ENTRIES SUPPLIED -
______________________________
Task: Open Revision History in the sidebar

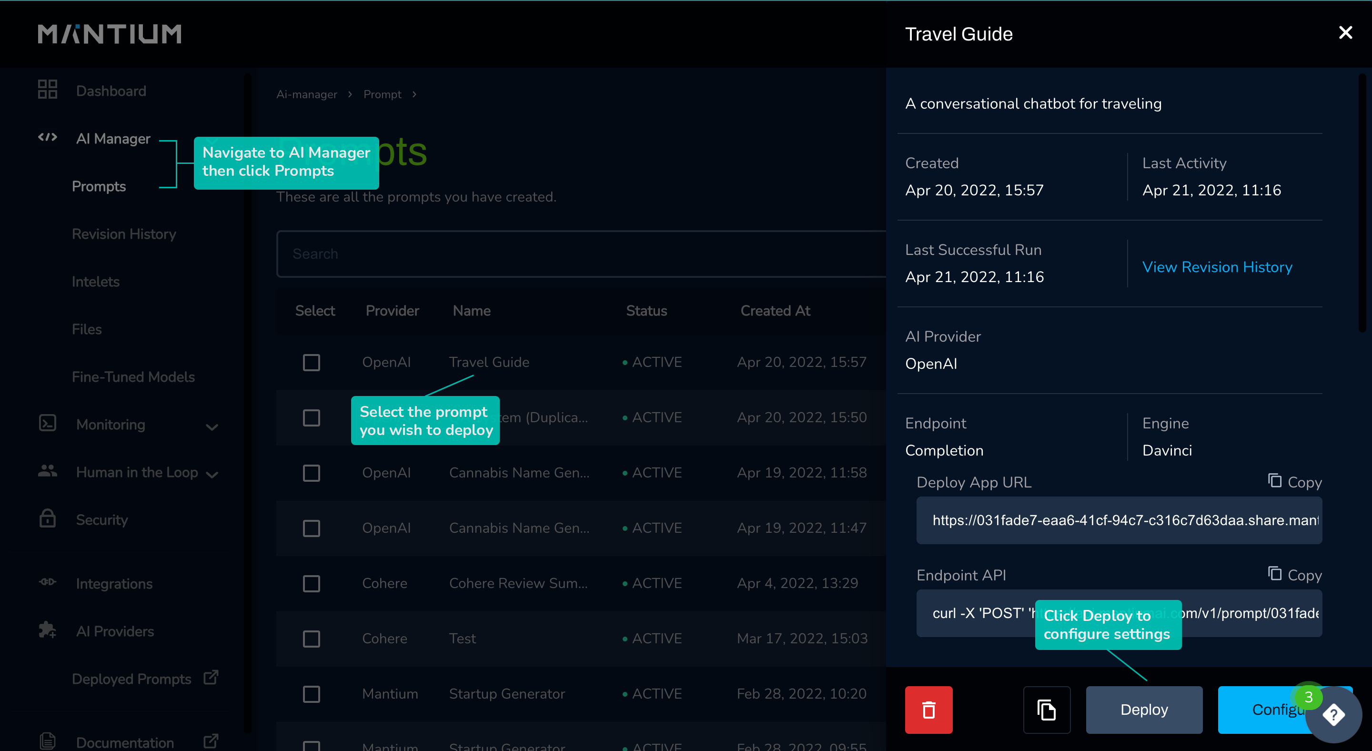Action: click(x=124, y=234)
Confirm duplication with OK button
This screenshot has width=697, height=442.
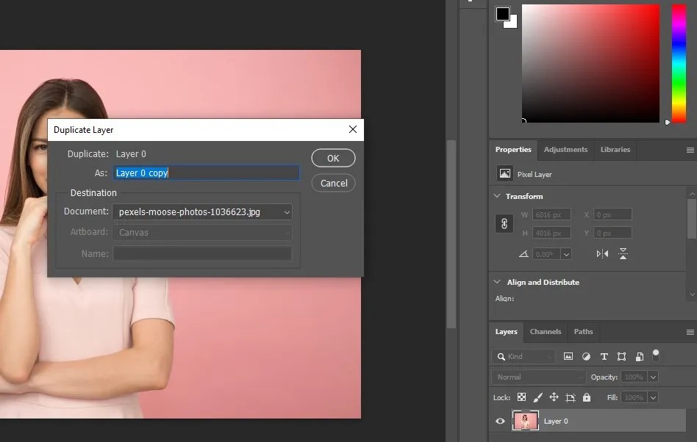tap(333, 158)
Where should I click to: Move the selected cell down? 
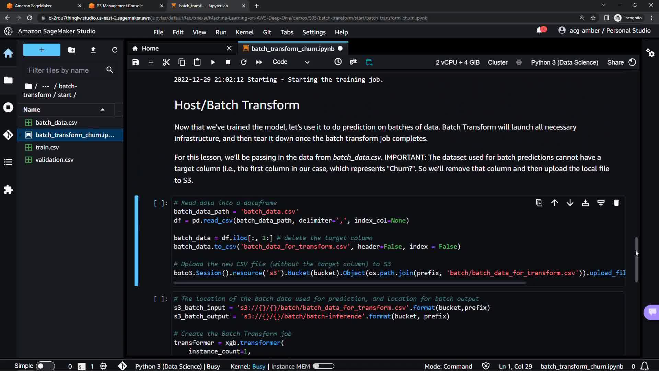click(570, 203)
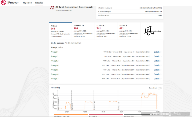Viewport: 192px width, 117px height.
Task: Switch to the MISTRAL 7B tab
Action: (x=83, y=31)
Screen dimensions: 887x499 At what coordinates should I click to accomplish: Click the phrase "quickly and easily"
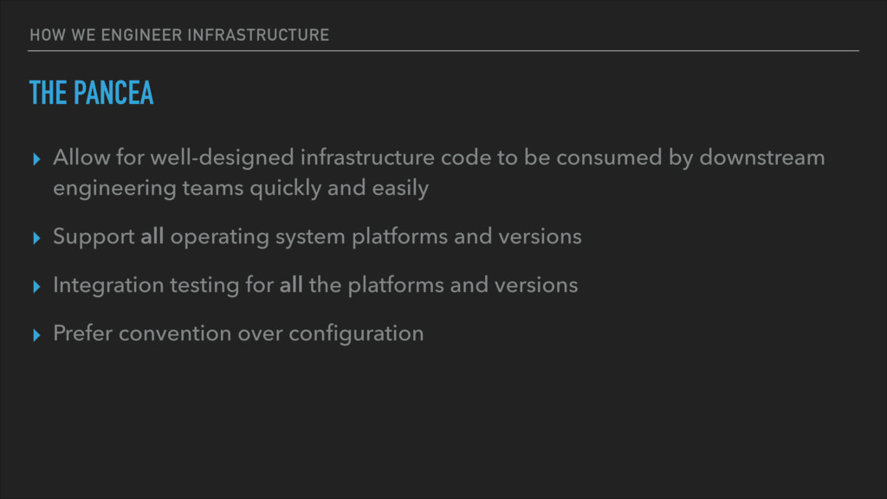pyautogui.click(x=339, y=188)

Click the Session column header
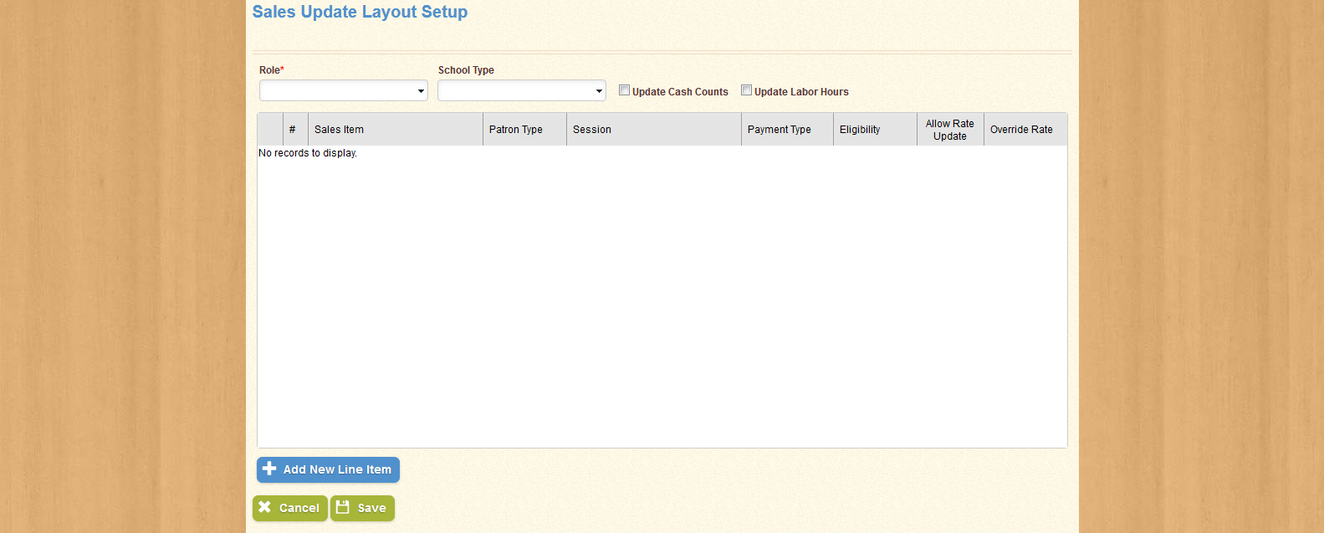(x=592, y=130)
______________________________
EXERCISE -
Which lines in the items above contain the word "should"? Copy each of those lines in full.

WRITTEN REPLY -
Where should I click to: Move the selected cell down? 
Screen dimensions: 887x499 At what coordinates should I click to accomplish: Click the phrase "quickly and easily"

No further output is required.